Democrats objected to the funding and significant opposition surfaced among Republicans as well, many of whom have problems with the wall. The administration and congressional Republicans took a pass on forcing the issue in May but vowed to fight for the wall this summer and fall.
During last year’s campaign, Trump bragged that Mexico would pay for the wall but he’s never come up with a serious plan to deliver on his boast. Instead, the $1.6 billion down payment for the wall will be added to the government’s almost $20 trillion debt.
The wall money is embedded in a $44 billion homeland security funding bill released on Tuesday by the House Appropriations Committee. A House Appropriations subcommittee is slated to give the measure a preliminary OK on Wednesday. GOP leaders hope to pass the measure before adjourning for the August break.
Democrats are reportedly “eager for the fight,” but so are some Republicans.
Trump and his budget chief Mick Mulvaney are confident Republicans won’t cave to Democrat demands to keep the wall money out of the funding bill like they did earlier this year.
“I am willing to do whatever it takes in the Senate to ensure President Trump’s promise to the American people is kept,” said Rep. Mo Brooks (R-Ala.), a Freedom Caucus member who’s running for Senate — in part on a platform to build the wall. “I’ll aggressively oppose every single spending bill that doesn’t fund the border wall and expose every Republican establishment Senator who sides with the Democrats against our President.”
The thirst for a showdown to check off a campaign promise will only be even greater if Republicans fail to pass an Obamacare repeal bill. Trump was furious earlier this year when beltway coverage of a spending deal portrayed him as a loser in the wall standoff with Senate Minority Leader Chuck Schumer.

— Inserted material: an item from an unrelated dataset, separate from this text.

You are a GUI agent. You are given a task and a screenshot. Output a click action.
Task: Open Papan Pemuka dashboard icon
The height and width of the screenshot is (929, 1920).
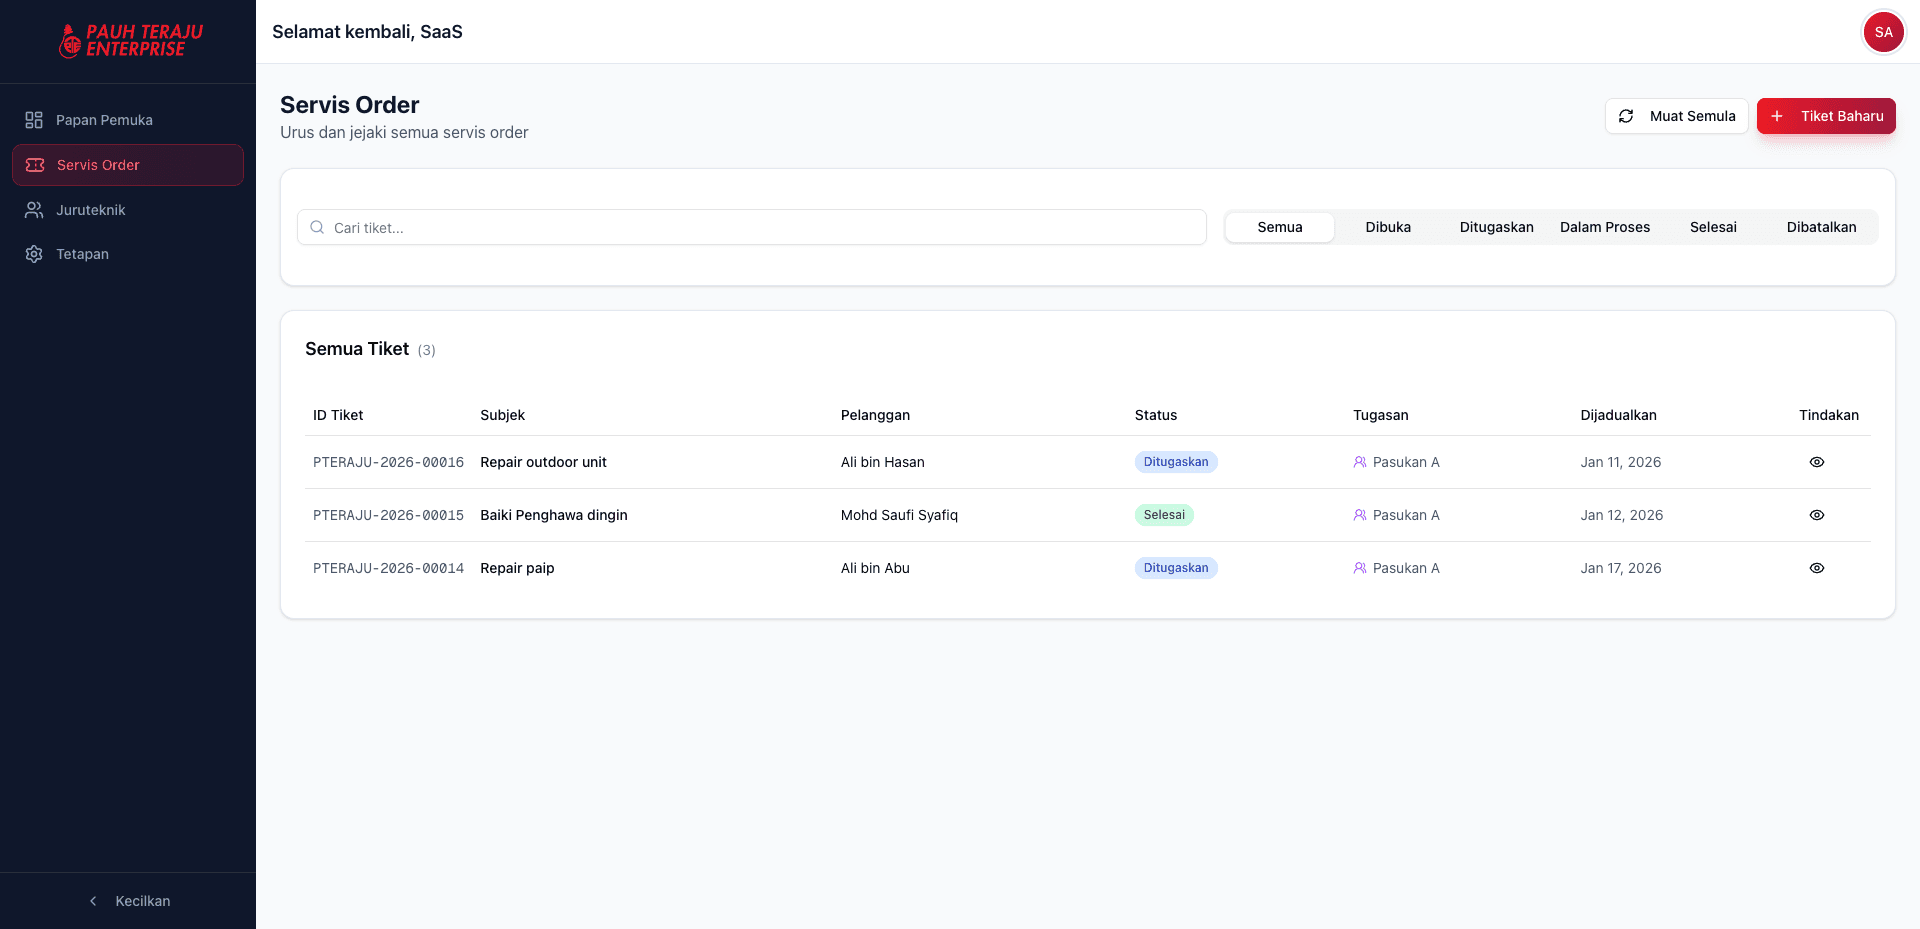point(34,120)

That’s given Mulvaney, a former Freedom Caucus member who believes shutdowns could be advantageous to the right, a chance to sweep in and whisper in Trump’s ear that a shutdown might help them get what they want.
“Our country needs a good ‘shutdown’ in September to fix mess!” Trump tweeted after the spending deal was struck with Democrats in early May.
Mulvaney in a press conference just after that said the president’s tweet meant “that we might need a shutdown at some point to drive home that this place, that Washington, needs to be fixed.”
Back in January, Trump acknowledged that U.S. taxpayer dollars would be used to start the construction, but said that reimbursement from Mexico would follow.
“I’m just telling you there will be a payment,” Trump said. “It will be in a form, perhaps a complicated form.”
Different methods to make Mexico pay for the wall have been discussed, including the creation of an import tariff with a provision that funds the wall, and a border crossing fee whenever a person or vehicle enters the U.S. from Mexico.
The president told reporters as recently as last week while seated next to Mexican President Enrique Peña Nieto during the G20 summit, that he still wants Mexico to pay for the border wall.